» Extracted information:
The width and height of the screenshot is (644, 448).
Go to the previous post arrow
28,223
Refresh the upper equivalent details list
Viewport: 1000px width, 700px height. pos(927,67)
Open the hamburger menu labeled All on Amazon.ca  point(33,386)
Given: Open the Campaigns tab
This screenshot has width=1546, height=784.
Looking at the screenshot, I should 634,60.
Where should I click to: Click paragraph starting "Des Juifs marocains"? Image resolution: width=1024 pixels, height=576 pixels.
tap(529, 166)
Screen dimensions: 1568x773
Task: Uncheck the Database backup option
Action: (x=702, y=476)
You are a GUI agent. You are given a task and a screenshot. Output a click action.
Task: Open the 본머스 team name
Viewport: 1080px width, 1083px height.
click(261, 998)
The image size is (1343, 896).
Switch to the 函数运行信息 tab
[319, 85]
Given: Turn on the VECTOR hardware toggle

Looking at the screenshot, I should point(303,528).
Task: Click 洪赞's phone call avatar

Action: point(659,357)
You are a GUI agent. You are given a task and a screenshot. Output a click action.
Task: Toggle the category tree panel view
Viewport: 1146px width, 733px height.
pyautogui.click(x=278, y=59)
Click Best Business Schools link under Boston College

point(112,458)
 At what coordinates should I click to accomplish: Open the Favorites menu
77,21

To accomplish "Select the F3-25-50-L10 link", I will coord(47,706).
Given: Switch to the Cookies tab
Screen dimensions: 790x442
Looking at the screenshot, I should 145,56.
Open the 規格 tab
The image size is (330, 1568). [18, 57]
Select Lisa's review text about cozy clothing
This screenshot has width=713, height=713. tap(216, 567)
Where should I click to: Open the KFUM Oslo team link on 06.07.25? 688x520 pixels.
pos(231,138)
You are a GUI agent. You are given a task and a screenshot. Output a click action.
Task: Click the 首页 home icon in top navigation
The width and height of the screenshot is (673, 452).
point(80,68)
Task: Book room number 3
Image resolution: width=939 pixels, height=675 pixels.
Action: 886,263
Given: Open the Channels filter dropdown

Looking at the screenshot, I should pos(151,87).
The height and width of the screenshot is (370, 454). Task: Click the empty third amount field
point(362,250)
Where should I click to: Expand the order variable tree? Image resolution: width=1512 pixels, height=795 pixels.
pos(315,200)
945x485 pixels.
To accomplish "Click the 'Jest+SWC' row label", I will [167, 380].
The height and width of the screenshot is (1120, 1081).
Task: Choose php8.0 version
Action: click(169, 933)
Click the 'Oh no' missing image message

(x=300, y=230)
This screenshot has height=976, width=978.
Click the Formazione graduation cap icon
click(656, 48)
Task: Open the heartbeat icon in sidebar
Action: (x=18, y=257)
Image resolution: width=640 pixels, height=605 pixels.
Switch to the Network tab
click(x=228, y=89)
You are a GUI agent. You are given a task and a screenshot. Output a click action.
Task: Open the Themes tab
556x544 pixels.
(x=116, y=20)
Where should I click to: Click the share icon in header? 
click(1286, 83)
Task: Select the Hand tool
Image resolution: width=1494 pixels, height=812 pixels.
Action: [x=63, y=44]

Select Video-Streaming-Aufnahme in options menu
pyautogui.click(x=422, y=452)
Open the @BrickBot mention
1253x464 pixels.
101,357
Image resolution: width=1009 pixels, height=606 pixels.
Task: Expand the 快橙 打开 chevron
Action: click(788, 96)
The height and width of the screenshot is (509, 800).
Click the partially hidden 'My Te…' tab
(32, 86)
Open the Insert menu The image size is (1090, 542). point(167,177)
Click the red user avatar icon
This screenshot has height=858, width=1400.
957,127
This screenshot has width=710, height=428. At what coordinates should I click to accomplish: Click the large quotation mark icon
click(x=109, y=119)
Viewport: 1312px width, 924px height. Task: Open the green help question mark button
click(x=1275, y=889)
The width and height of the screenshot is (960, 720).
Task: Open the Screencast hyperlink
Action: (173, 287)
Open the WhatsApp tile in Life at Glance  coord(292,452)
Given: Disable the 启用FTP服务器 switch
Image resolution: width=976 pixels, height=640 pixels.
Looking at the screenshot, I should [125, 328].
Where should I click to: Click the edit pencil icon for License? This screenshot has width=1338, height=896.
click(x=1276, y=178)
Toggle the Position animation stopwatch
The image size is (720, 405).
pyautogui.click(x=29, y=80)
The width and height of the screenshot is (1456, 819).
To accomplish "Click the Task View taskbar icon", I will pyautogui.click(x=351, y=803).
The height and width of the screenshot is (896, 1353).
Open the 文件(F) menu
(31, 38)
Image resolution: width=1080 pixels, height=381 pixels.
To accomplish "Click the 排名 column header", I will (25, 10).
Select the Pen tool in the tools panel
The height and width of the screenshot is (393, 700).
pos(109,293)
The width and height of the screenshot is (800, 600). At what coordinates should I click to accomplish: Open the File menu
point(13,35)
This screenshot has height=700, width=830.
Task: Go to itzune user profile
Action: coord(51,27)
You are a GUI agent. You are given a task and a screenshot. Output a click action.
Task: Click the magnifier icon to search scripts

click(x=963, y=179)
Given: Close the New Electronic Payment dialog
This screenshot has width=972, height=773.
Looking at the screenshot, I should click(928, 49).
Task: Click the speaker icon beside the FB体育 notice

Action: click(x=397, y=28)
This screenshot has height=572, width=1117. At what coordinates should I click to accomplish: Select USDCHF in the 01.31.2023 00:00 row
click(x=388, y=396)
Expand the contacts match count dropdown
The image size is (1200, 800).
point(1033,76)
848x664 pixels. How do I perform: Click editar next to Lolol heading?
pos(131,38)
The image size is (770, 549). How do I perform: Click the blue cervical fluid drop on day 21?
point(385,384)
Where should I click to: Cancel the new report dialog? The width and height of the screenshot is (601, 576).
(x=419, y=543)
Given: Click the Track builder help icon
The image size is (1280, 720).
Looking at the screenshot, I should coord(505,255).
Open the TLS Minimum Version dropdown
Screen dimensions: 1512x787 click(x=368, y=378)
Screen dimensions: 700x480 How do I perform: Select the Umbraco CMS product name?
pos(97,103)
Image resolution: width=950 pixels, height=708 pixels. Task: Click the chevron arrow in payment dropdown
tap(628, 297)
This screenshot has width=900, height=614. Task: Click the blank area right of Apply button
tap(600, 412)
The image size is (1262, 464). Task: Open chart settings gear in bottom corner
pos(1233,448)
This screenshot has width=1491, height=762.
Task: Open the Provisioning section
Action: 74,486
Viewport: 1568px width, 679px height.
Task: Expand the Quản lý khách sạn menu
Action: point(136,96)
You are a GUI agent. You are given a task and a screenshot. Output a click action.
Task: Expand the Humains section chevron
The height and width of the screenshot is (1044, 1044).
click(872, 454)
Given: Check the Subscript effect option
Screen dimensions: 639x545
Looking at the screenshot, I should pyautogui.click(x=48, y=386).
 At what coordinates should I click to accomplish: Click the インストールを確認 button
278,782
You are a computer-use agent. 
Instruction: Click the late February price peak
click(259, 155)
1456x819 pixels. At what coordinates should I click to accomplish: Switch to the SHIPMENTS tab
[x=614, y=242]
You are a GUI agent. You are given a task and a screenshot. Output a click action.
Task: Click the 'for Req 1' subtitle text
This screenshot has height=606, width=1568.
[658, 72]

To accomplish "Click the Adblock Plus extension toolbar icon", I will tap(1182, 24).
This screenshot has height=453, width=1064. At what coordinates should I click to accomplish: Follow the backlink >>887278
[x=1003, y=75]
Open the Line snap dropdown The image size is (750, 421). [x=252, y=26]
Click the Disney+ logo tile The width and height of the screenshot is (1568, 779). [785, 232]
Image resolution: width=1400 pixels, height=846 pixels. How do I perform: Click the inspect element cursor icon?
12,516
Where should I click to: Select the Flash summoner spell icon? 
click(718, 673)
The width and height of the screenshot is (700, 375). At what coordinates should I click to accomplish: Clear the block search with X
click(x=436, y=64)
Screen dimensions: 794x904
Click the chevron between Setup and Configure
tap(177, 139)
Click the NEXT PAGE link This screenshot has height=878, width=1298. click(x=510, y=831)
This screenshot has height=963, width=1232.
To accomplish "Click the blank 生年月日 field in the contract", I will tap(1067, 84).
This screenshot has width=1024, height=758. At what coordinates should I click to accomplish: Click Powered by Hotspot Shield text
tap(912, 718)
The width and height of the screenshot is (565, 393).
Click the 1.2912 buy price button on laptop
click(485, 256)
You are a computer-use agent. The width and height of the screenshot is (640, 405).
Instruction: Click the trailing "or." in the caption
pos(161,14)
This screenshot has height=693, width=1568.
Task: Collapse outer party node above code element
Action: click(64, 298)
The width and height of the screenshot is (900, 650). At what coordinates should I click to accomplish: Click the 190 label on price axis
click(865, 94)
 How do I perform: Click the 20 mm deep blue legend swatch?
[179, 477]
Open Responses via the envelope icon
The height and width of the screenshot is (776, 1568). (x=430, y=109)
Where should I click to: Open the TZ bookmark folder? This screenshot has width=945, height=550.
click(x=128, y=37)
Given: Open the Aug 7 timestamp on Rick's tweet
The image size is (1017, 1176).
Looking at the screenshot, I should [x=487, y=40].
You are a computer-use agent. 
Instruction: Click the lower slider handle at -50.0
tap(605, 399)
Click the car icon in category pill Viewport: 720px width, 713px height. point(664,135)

» Stated exercise: Echo the stretch of the listing from the line containing "Screen dimensions: 794x904" through the end, both ends included.

» Expected answer:
Screen dimensions: 794x904
Click the chevron between Setup and Configure
tap(177, 139)
Click the NEXT PAGE link This screenshot has height=878, width=1298. click(x=510, y=831)
This screenshot has height=963, width=1232.
To accomplish "Click the blank 生年月日 field in the contract", I will tap(1067, 84).
This screenshot has width=1024, height=758. At what coordinates should I click to accomplish: Click Powered by Hotspot Shield text
tap(912, 718)
The width and height of the screenshot is (565, 393).
Click the 1.2912 buy price button on laptop
click(485, 256)
You are a computer-use agent. The width and height of the screenshot is (640, 405).
Instruction: Click the trailing "or." in the caption
pos(161,14)
This screenshot has height=693, width=1568.
Task: Collapse outer party node above code element
Action: click(64, 298)
The width and height of the screenshot is (900, 650). At what coordinates should I click to accomplish: Click the 190 label on price axis
click(865, 94)
 How do I perform: Click the 20 mm deep blue legend swatch?
[179, 477]
Open Responses via the envelope icon
The height and width of the screenshot is (776, 1568). (x=430, y=109)
Where should I click to: Open the TZ bookmark folder? This screenshot has width=945, height=550.
click(x=128, y=37)
Given: Open the Aug 7 timestamp on Rick's tweet
The image size is (1017, 1176).
Looking at the screenshot, I should [x=487, y=40].
You are a computer-use agent. 
Instruction: Click the lower slider handle at -50.0
tap(605, 399)
Click the car icon in category pill Viewport: 720px width, 713px height. point(664,135)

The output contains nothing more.